Aus Sicht der durch ausländischen Samen gezeugten Kinder gibt es deutliche Nachteile:
Samenvermittlung im Ausland
Erfolgt die Vermittlung des Samens im Ausland, gilt in Bezug auf das Recht des Kindes auf Kenntnis der Abstammung das Recht dieses Landes. In Dänemark ist anonyme Samenvermittlung nach wie vor zulässig (zwei dänische Spenderkinder haben jüngst eine Klage dagegen eingereicht). Wird nicht ausdrücklich eine offene Spende vereinbart, die oft teurer ist, wird der Samen anonym vermittelt. Wir hatten in der Vergangenheit Kontakt zu Wunscheltern, denen dies nicht bewusst war und die mit Bestürzung auf die Information reagiert haben, dass ihr Kind nicht erfahren kann, wer sein genetischer Elternteil ist. Wenn eine offene Spende vermittelt wird, kann das Kind oft erst mit 16 oder 18 Jahren Auskunft verlangen. In Deutschland besteht keine Altersgrenze für die Geltendmachung des Auskunftsanspruchs. Ab dem vollendeten 16. Lebensjahr können Kinder den Auskunftsanspruch zwar nur selbst geltend machen (§ 10 Absatz 1 Satz 2 Samenspenderregistergesetz). Vorher können sie ihn jedoch vertreten durch die Eltern geltend machen.
Vermittlung ausländischen Samens in Deutschland
Wird ausländischer Samen in Deutschland vermittelt, gilt das Samenspenderregistergesetz. Das bedeutet: zulässig ist nur eine offene Samenvermittlung, die Person, von der der Samen stammt, wird im Samenspenderregister registriert und das Kind kann von diesem Auskunft über die Identität des genetischen Elternteils verlangen.

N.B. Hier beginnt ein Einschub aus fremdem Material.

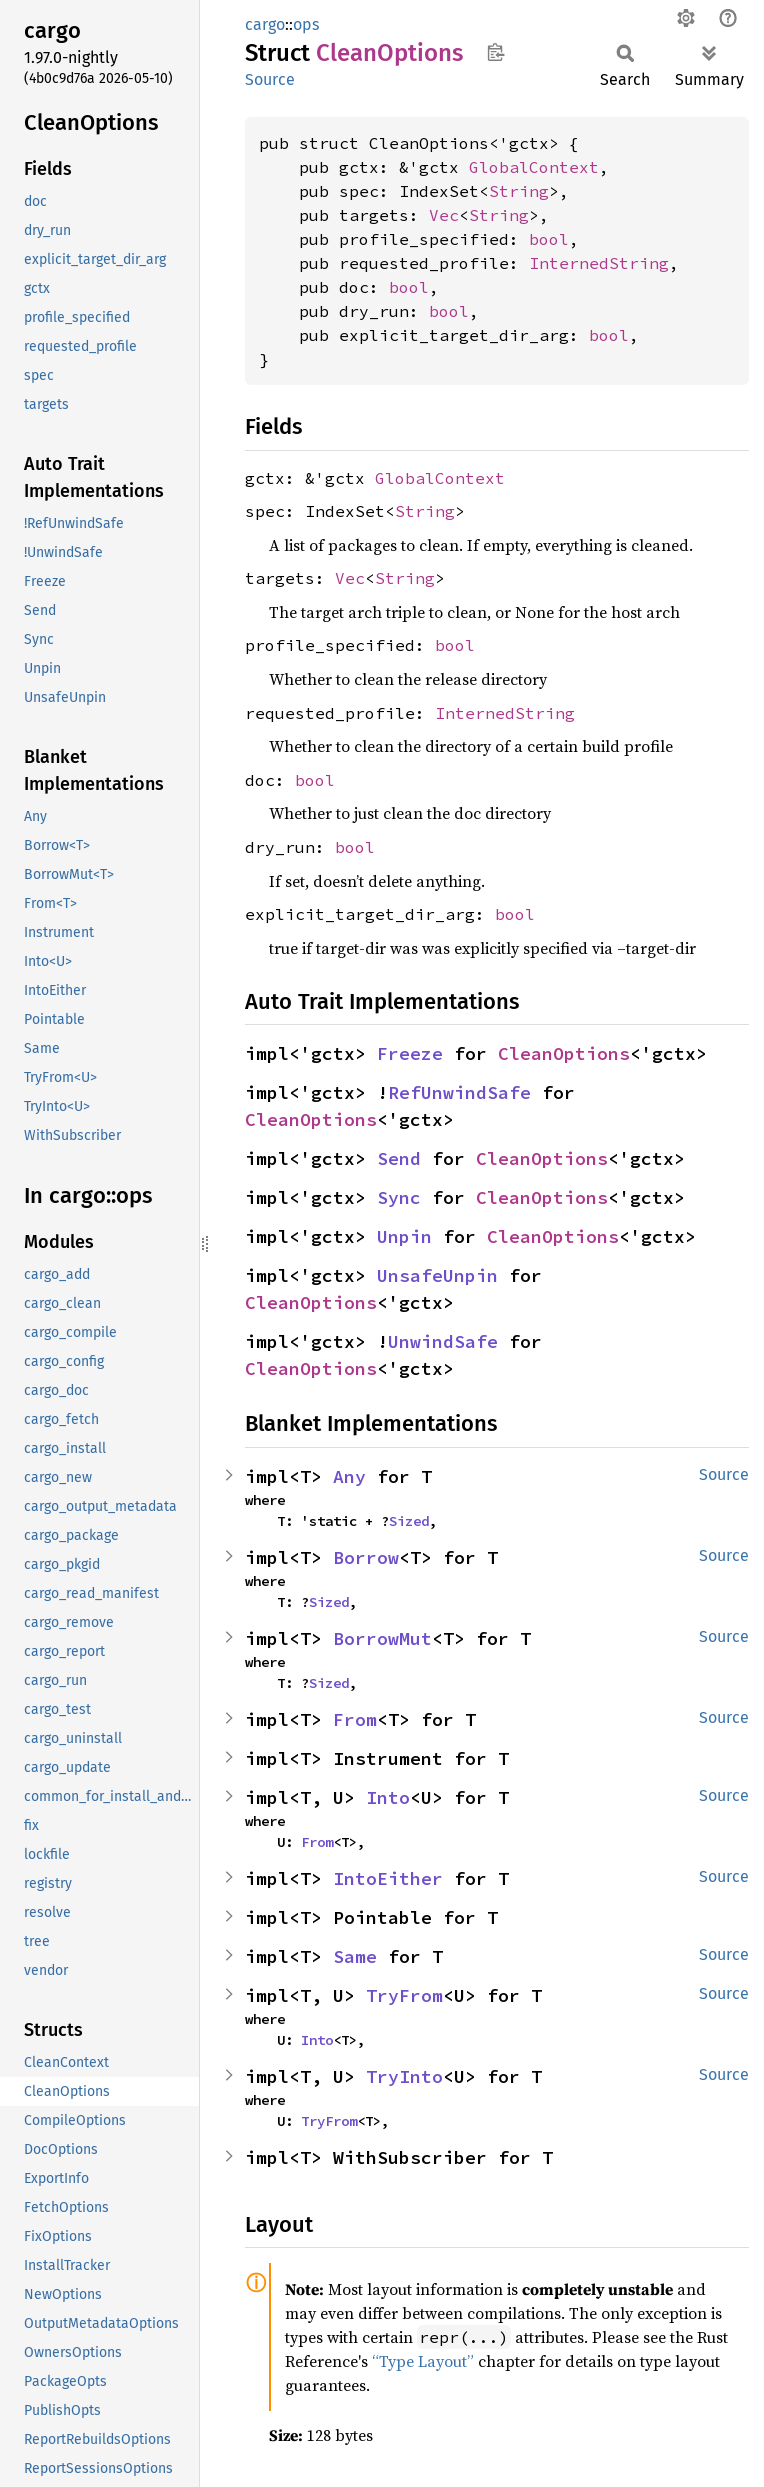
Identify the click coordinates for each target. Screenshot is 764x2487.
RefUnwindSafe (459, 1092)
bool (549, 239)
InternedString (599, 263)
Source (270, 79)
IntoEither (388, 1878)
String (519, 191)
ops (306, 24)
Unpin (404, 1236)
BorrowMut (382, 1638)
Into (388, 1797)
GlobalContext (534, 167)
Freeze (410, 1053)
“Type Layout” (423, 2361)
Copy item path (495, 52)
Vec (444, 215)
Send (399, 1158)
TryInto (404, 2076)
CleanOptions (564, 1053)
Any (349, 1476)
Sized (409, 1521)
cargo (265, 24)
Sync (399, 1197)
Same (355, 1956)
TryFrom (404, 1995)
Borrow (366, 1557)
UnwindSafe (443, 1341)
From (355, 1719)
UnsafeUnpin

Unabhängig vom Ort der Vermittlung gelten bei Samen aus dem Ausland folgende Nachteile:
- Die Kinder können eine sehr hohe Anzahl von Halbgeschwistern haben. In Dänemark gilt eine Obergrenze von 12 Kindern pro Spender, aber nur innerhalb von Dänemark. Der Export in andere Länder stellt daher eine Möglichkeit dar, noch weitere Kinder mit demselben genetischen Elternteil zu zeugen. Im April 2025 wurde bekannt, dass mit Samen eines dänischen Mannes mit hohem Krebsrisiko mindestens 67 Kinder in verschiedenen europäischen Ländern gezeugt wurden. Für Spenderkinder kann es belastend sein, eine so hohe Anzahl von Halbgeschwistern zu haben (siehe unser Beitrag 100 Halbgeschwister und mehr). Es verringert auch die Wahrscheinlichkeit, eine echte Beziehung zu dem genetischen Elternteil aufbauen zu können, der potentiell sehr viele Anfragen von Kindern erhalten kann.
- Wenn die Spenderkinder Kontakt zu Halbgeschwistern oder dem genetischen Elternteil aufnehmen möchten, werden sie dies voraussichtlich in einer anderen Sprache tun müssen. Zwar lernt inzwischen jeder Englisch an der Schule, aber um einen echten Kontakt zu einem anderen Menschen, einem unmittelbaren Verwandten, aufbauen zu können, muss man eine Fremdsprache gut beherrschen. Dies kann eine Kontaktaufnahme, die bereits mit vielen aufrüttelnden und verunsichernden Emotionen verbunden sein kann, weiter erschweren. Hinzu kommt, dass die Halbgeschwister voraussichtlich über ganz Europa verstreut sind und ein persönliches Treffen nicht so einfach möglich ist.